Start Records provided

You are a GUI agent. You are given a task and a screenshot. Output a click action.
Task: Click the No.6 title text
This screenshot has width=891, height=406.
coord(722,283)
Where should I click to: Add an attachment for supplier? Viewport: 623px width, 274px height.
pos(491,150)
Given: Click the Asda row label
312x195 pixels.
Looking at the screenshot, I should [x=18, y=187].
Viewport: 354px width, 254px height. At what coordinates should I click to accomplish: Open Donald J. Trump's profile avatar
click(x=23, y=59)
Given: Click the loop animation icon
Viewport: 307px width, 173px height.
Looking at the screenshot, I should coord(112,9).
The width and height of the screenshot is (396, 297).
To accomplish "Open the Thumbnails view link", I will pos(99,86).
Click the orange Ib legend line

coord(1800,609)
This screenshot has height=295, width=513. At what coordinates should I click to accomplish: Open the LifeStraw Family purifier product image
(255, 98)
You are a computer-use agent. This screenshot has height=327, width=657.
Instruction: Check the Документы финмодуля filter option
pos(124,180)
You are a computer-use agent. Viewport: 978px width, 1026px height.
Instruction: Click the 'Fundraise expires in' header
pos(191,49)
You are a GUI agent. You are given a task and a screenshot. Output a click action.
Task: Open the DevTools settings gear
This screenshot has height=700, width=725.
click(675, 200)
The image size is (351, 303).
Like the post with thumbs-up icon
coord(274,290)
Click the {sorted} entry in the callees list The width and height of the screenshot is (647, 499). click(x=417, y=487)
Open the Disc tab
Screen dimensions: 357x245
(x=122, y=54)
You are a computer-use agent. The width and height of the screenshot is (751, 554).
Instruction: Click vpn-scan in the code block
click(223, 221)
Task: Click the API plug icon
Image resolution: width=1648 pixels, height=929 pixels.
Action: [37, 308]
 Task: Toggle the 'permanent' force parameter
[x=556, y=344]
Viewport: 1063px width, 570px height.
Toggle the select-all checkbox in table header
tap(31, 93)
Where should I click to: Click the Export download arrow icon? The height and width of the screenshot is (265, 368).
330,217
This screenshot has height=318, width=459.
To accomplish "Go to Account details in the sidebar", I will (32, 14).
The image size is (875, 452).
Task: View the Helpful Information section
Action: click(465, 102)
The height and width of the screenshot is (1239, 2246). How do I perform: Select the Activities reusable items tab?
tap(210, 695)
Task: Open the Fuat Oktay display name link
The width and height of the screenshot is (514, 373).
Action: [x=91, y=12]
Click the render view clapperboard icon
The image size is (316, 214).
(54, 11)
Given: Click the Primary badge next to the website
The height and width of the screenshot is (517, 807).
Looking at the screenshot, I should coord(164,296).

End Records provided

#### Task instructions
Select each line in the rows above that includes the word "coordinates", and copy those lines.

#### Reply
Viewport: 354px width, 254px height. At what coordinates should I click to accomplish: Open Donald J. Trump's profile avatar
This screenshot has height=295, width=513. At what coordinates should I click to accomplish: Open the LifeStraw Family purifier product image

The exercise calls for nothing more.